إن الحمد لله، نحمده ونستعينه ونستغفره، ونعوذ بالله من شرور أنفسنا ومن سيئات أعمالنا، من يهده الله فلا مضل له، ومن يضلل فلا هادي له، وأشهد أن لا إله إلا الله وحده لا شريك له، وأشهد أن محمداً عبده ورسوله.  يَا أَيُّهَا الَّذِينَ آمَنُوا اتَّقُوا اللَّهَ حَقَّ تُقَاتِهِ وَلا تَمُوتُنَّ إِلَّا وَأَنْتُمْ مُسْلِمُونَ  ). ( يَا أَيُّهَا النَّاسُ اتَّقُوا رَبَّكُمُ الَّذِي خَلَقَكُمْ مِنْ نَفْسٍ وَاحِدَةٍ وَخَلَقَ مِنْهَا زَوْجَهَا وَبَثَّ مِنْهُمَا رِجَالاً كَثِيراً وَنِسَاءً وَاتَّقُوا اللَّهَ الَّذِي تَسَاءَلُونَ بِهِ وَالْأَرْحَامَ إِنَّ اللَّهَ كَانَ عَلَيْكُمْ رَقِيباً  ) ( يَا أَيُّهَا الَّذِينَ آمَنُوا اتَّقُوا اللَّهَ وَقُولُوا قَوْلاً سَدِيداً * يُصْلِحْ لَكُمْ أَعْمَالَكُمْ وَيَغْفِرْ لَكُمْ ذُنُوبَكُمْ وَمَنْ يُطِعِ اللَّهَ وَرَسُولَهُ فَقَدْ فَازَ فَوْزاً عَظِيماً  ). 

أما بعد: فإن أصدق الحديث كتاب الله، وخير الهدي هدي محمد صلى الله عليه وسلم، وشر الأمور محدثاتها، وكل محدثةٍ بدعة، وكل بدعةٍ ضلالة، وكل ضلالةٍ في النار.

Ibadallah,

Khotib mewasiatkan kepada diri khotib pribadi dan jamaah sekalian agar kita senantiasa bertakwa kepada Allah Ta’ala. Karena hanya orang bertakwalah yang berbahagia dan sukses dalam kehidupan di dunia ini dan akhirat kelak.

Ibadallah,

Berkaitan dengan masuknya kita di bulan Dzul Hijjah ini, bulan akhir dalam kalender Hijriyah, dan salah satu bulan suci yang ada dalam Islam, kita tentu teringat dengan kisah Nabi Ibrahim ‘alaihissalam. Salah seorang dari lima orang Rasul ulul azmi. Rasul pertama yang membangun masjid yang ditujukan untuk ibadah haji. Tidak ada seorang Rasul pun di dalam Alquran yang disifati dengan al-Kholil selain beliau.
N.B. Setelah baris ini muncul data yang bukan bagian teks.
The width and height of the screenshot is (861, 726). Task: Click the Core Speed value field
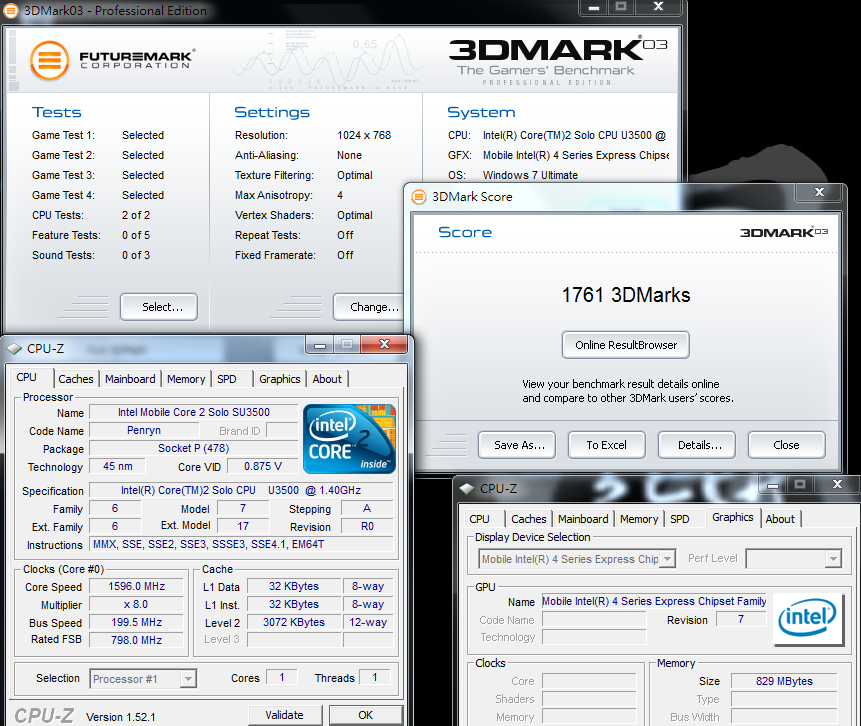pos(137,587)
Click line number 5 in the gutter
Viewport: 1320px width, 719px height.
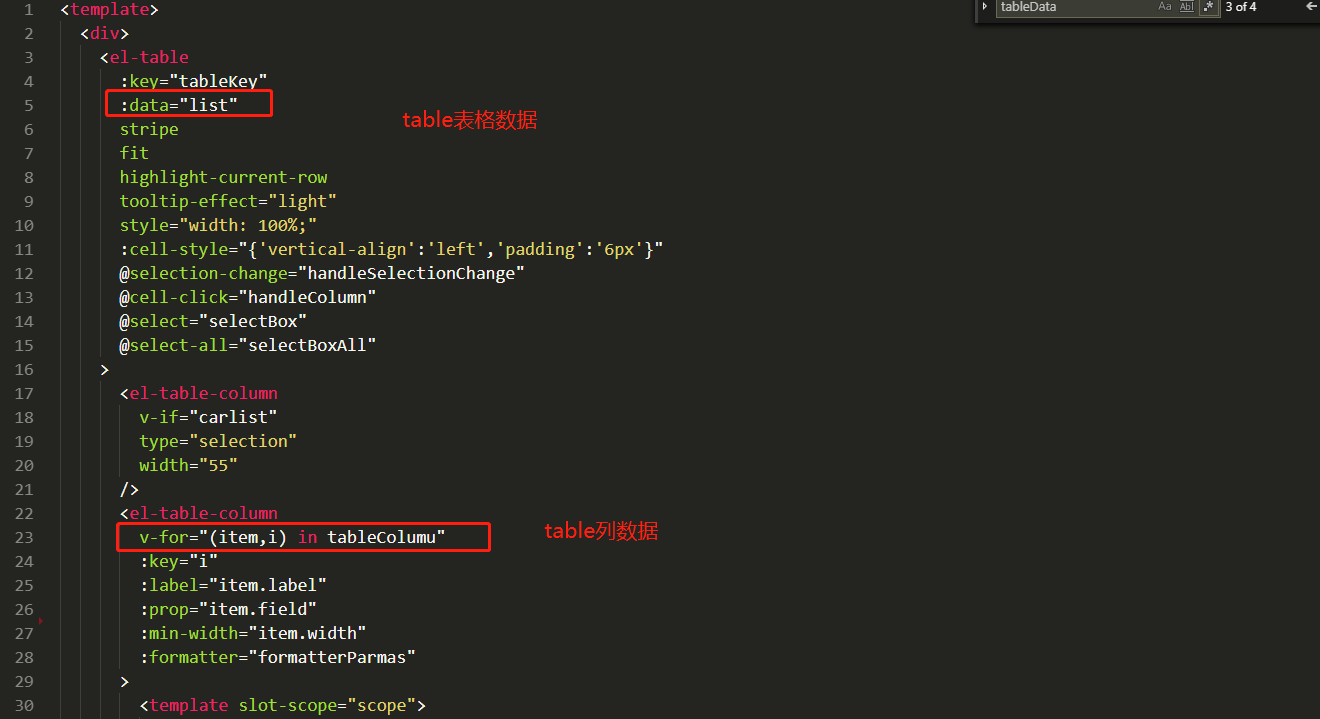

Dalam kesempatan khotbah yang singkat ini, khotib akan mengangkat tentang profil dan kisah salah seorang rasul yang paling mulia ini. Nabi Ibrahim dilahirkan di negeri Babilonia di Irak. Saat itu yang tinggal di sana adalah orang-orang Kaldea. Bukan Arab. Nama ayahnya adalah Azar. Sebagaimana firman Allah Ta’ala,

وَإِذْ قَالَ إِبْرَاهِيمُ لِأَبِيهِ آزَرَ

“Dan (ingatlah) di waktu Ibrahim berkata kepada bapaknya, Aazar.” [Quran Al-An’am: 74]

Ath-Thabari rahimahullah berkata, “Mayoritas ulama salaf berpendapat bahwa Nabi Ibrahim lahir di masa pemerintahan Raja Namrud. Seorang raja yang zalim dan jahat. Dia mengangkat dirinya sendiri menjadi Tuhan. Dia mendakwahkan hal itu pada manusia. Di masa itu tidak tampak syiar dan pengaruh tauhid dan keesaan Tuhan.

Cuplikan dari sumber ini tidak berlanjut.